##### SUPPLIED INFORMATION

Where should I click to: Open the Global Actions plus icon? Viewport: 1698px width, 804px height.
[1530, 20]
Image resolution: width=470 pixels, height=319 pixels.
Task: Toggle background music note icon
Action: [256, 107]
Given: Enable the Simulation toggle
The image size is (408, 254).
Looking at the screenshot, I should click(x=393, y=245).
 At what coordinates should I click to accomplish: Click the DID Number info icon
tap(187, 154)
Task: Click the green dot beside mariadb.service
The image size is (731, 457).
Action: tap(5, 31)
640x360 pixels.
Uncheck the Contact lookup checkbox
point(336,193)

##########
##### SUPPLIED INFORMATION

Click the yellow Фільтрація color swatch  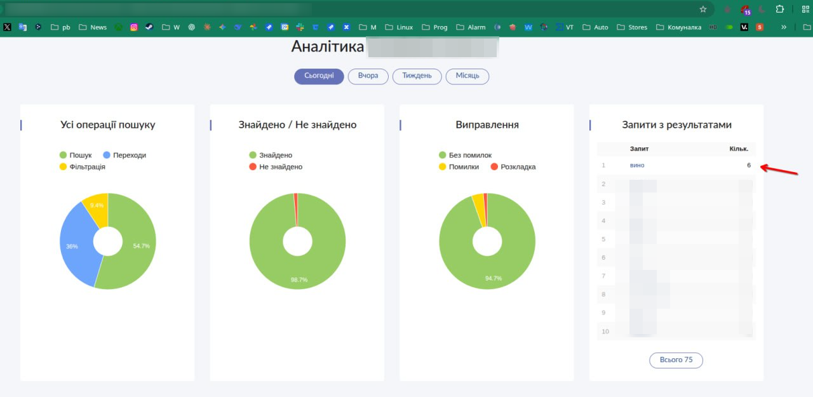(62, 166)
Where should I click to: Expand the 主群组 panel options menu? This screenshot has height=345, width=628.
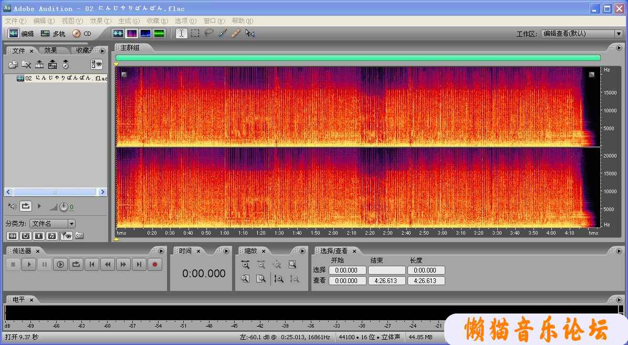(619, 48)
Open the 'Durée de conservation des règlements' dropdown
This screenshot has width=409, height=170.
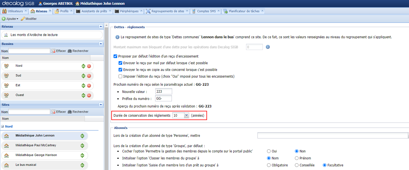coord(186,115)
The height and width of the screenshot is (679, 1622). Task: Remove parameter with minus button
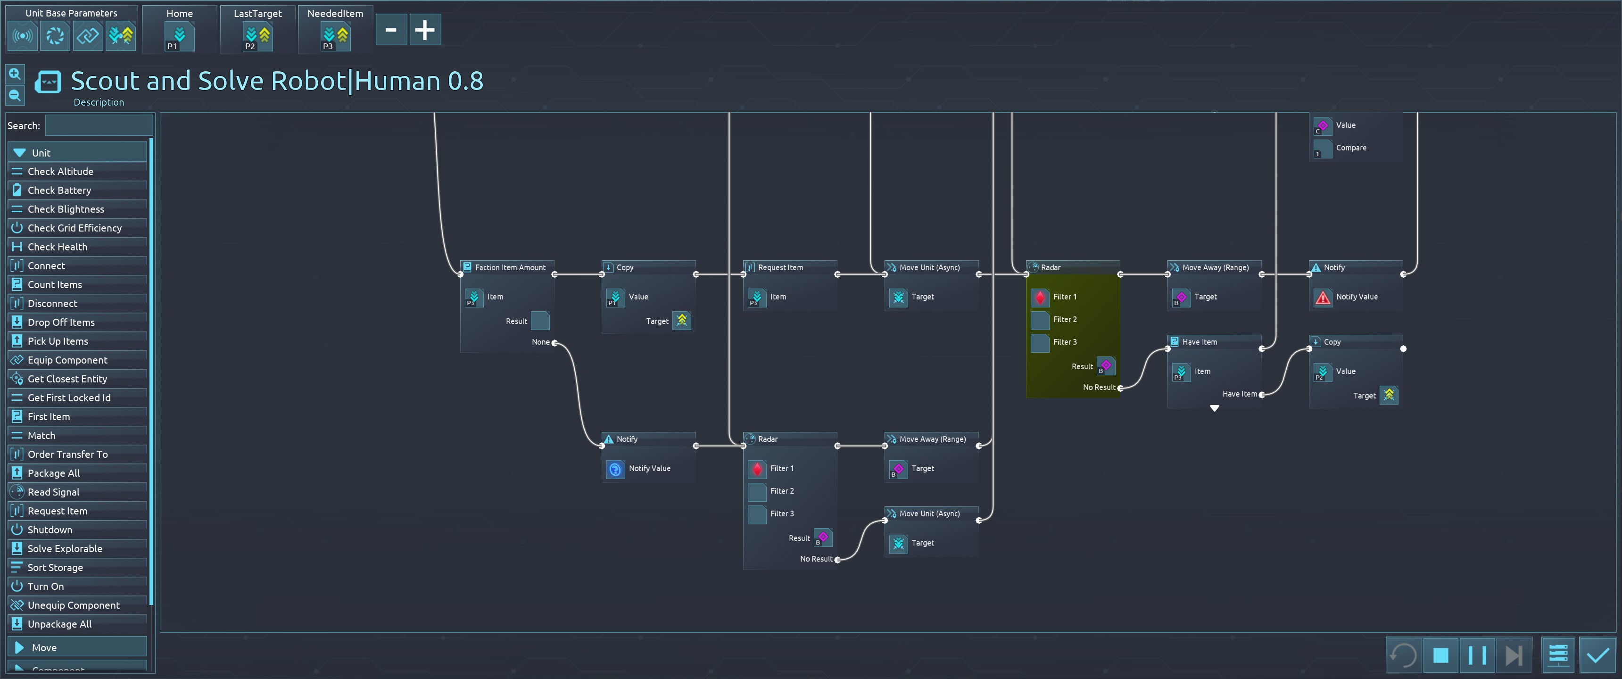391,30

##########

▶ **PROBLEM TO SOLVE**:
Repeat every line from the one containing "Where should I click to: Open" through the one containing "Looking at the", with both of those lines included.

▶ **REPLY**:
Where should I click to: Open the Global Actions plus icon? Viewport: 1698px width, 804px height.
[1530, 20]
Image resolution: width=470 pixels, height=319 pixels.
Task: Toggle background music note icon
Action: [256, 107]
Given: Enable the Simulation toggle
The image size is (408, 254).
Looking at the screenshot, I should click(x=393, y=245).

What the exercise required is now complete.